Effects of heat stress on histomorphology antioxidant capacity, and transcriptomic frofiles in the liver of Gymnocypris przewalskii

Weifeng Fan¹Zhenshuo Bai¹Fuju Chen^1*Jiaoyang Du¹Changzhong Li²HongMei Qi¹MingYue Zhao¹ChangZhen An³YanHong Wu³Yang Wang³ShengYun Fu³Lian Zhang⁴

• ¹Qinghai University, Xining, China
• ²College of Eco-Environmental Engineering, Qinghai University, Xining, 810016, China
• ³The Rescue and Rehabilitation Center of Naked Carps in Qinghai Lake, Xining 810000, China
• ⁴Agriculture and Rural Affairs Bureau of Chengzhong District, Xining 810012, Qinghai Province, China

The cold-water scaleless carp (Gymnocypris przewalskii) is highly vulnerable to rising temperatures, yet the mechanisms underlying its thermal adaptation under global climate change remain poorly understood. To elucidate these mechanisms, juvenile G. przewalskii were exposed to 22°C heat stress, and liver samples were collected at 6, 12, 24, and 48 h post-exposure for integrated histopathological, oxidative stress, and transcriptomic analyses. Histopathological examination showed no significant tissue alterations after the initial 6 h of exposure. In contrast, prolonged exposure (24 to 48 h) resulted in conspicuous liver damage induced by oxidative stress, characterized by hepatocellular fatty degeneration, hepatic hyperemia and inflammatory cell infiltration. Biochemically, the activities of superoxide dismutase (SOD), glutathione peroxidase (GSH-Px) and total antioxidant capacity (T-AOC), as well as the content of malondialdehyde (MDA), were significantly elevated across multiple time points, indicating an activated oxidative stress responses and concomitant induction of antioxidant defenses. Transcriptomic analysis identified 3,589 up-regulated and 3,828 down-regulated genes at 6 h, along with 2,810 up-regulated and 1,990 down-regulated genes at 48 h.
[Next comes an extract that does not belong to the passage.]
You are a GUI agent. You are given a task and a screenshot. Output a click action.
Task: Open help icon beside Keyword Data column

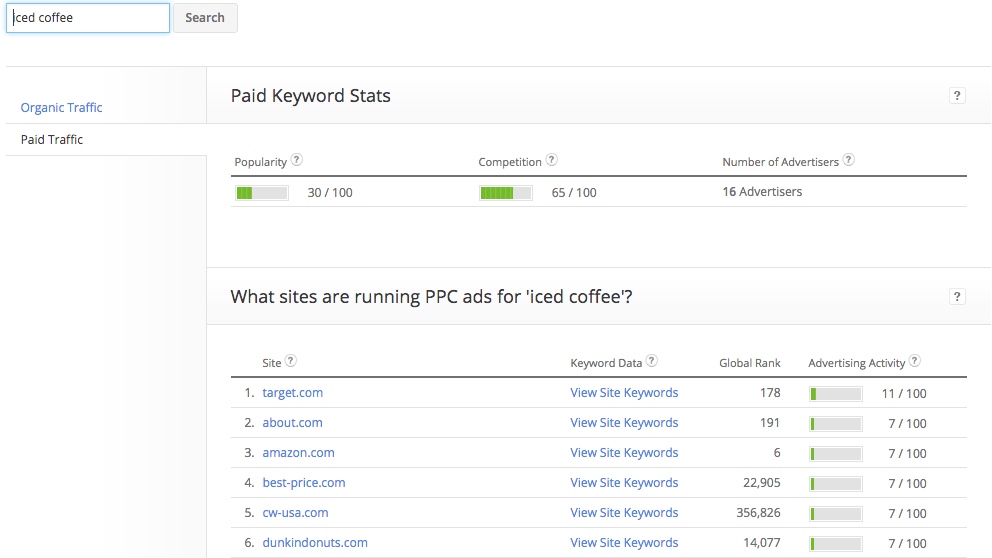652,361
Notably, key genes including heat shock proteins (HSC70, HSPA8, DNAJB5, HSP90AA1.2), energy metabolism-related factors (NDUFA5, FABP6, SLC2A1a), and immune-related pathways components (C4, TRIM39, RNF14, ETHE1, IL4) were significantly altered. These findings suggest that acute heat stress induces hepatic structural injury and disrupts energy metabolism, while G. przewalskii mobilizes a comprehensive defense strategy involving enhanced heat shock protein expression, augmented antioxidative capacity, activation of immune pathways, and metabolism regulation to mitigate hepatic damage. Overall, this study provides molecular insights into the heat stress response mechanisms of cold-water fish.